Today, a collaboration of scientists from the United States, the United Kingdom, Germany, Ethiopia, and Denmark have published a paper in Proceedings of the National Academy of Sciences (PNAS) that purports to accurately describe the original colors of mammals that lived 50 million years ago.
The researches used a new technique that combined previously used morphological, experimental, and chemical techniques in order to discover the colors of two bats that lived during the Eocene Epoch, approximately 56-33 million years ago.
Palaeochiropteryx and Hassianycteris are two of the earliest known bat species to exist. Both are now extinct. The team has now learned that while alive, these creatures were a reddish-brown.
The color was determined by examining microscopic spherical and oblong-shaped structures in the fossils that contain melanin. These structures have distinct shapes in both extinct and modern animals. The scientists believe the color of the creature can be inferred by these structures.
“This is a great leap forward in our understanding of how fossils are preserved. We now know how melanin is preserved and we have the methods to confidently detect it,” said Dr. Jakob Vinther of Bristol University.
Fossils dating as far back as the Carboniferous period (300 million years ago) could potentially contain melanin.
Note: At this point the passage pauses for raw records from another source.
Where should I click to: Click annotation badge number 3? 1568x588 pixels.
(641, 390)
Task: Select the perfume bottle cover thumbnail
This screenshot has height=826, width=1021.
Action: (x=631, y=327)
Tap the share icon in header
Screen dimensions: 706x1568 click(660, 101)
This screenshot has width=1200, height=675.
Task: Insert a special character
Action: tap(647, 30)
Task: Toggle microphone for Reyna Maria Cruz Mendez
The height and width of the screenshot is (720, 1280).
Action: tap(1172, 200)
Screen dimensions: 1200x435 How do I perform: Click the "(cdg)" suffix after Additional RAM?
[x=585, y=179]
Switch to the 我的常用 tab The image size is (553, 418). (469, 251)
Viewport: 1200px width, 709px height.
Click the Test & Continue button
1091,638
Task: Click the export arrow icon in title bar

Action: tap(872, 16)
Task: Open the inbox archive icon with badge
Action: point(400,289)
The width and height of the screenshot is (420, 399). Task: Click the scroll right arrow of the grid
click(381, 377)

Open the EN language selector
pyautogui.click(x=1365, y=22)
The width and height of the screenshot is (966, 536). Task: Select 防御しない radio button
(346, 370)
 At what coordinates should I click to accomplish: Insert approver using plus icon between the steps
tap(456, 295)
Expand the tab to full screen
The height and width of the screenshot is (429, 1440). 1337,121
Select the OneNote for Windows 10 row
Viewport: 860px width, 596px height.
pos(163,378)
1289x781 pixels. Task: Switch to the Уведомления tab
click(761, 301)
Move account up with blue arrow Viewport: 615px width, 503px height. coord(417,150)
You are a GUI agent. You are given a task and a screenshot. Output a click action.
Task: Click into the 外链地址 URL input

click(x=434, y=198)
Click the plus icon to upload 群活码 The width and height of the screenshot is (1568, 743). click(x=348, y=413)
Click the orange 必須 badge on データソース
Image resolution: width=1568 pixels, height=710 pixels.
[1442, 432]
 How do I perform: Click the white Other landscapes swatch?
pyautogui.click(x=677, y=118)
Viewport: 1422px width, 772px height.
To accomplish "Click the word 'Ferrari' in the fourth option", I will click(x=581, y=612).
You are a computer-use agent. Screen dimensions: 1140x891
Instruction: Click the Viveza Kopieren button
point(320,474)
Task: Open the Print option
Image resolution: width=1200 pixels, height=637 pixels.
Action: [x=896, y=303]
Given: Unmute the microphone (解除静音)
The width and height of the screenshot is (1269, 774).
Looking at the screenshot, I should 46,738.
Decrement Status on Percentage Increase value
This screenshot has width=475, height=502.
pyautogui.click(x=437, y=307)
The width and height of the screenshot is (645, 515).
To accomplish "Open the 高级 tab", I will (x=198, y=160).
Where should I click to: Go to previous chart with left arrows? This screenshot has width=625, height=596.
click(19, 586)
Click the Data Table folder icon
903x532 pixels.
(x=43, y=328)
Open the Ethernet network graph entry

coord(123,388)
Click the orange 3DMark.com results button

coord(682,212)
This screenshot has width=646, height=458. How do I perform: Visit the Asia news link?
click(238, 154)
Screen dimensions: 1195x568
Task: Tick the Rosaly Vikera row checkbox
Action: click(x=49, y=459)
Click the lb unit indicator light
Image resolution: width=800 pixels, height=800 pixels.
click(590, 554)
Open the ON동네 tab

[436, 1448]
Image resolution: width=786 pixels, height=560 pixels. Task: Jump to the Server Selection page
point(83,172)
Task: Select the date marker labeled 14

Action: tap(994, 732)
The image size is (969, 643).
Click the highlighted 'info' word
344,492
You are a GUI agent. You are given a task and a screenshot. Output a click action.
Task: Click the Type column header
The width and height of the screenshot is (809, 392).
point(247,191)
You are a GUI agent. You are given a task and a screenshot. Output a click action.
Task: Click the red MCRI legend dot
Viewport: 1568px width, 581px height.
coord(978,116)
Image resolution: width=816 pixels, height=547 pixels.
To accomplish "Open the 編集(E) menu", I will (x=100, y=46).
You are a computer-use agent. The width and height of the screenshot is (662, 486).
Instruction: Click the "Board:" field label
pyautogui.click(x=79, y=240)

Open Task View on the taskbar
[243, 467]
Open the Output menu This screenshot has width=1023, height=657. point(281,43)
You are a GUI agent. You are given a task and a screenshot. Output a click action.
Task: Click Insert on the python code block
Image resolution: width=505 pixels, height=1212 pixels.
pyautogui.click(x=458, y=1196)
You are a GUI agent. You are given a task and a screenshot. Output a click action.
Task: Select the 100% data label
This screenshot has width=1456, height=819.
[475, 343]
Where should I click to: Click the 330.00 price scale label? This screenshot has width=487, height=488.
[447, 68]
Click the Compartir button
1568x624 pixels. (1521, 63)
There are two distinct types of melanin: one is reddish brown (phaeomelanin) and the other is black (eumelanin).
“Very importantly, we see that the different melanins are found in organelles of different shapes: reddish melanosomes are shaped like little meatballs, while black melanosomes are shaped like sausages. We can see that this trend is also present in the fossils,” said Dr Vinther. “This means that the correlation of melanin color to shape is an ancient invention, which we can use to easily determine color from fossils by simply looking at the melanosome shape.”
“How color is imparted and how we characterize it in fossils are important, because they inform us about a very specific aspect of the history of life on our planet,” said Roger Summons of the Massachusetts Institute of Technology. “For complex animal life, color is a factor in how individuals recognize and respond to others, determine friend or foe, and find mates. This research provides another thread to understand how ancient life evolved. Color recognition was an important part of that process, and it goes far back in the history of animals.”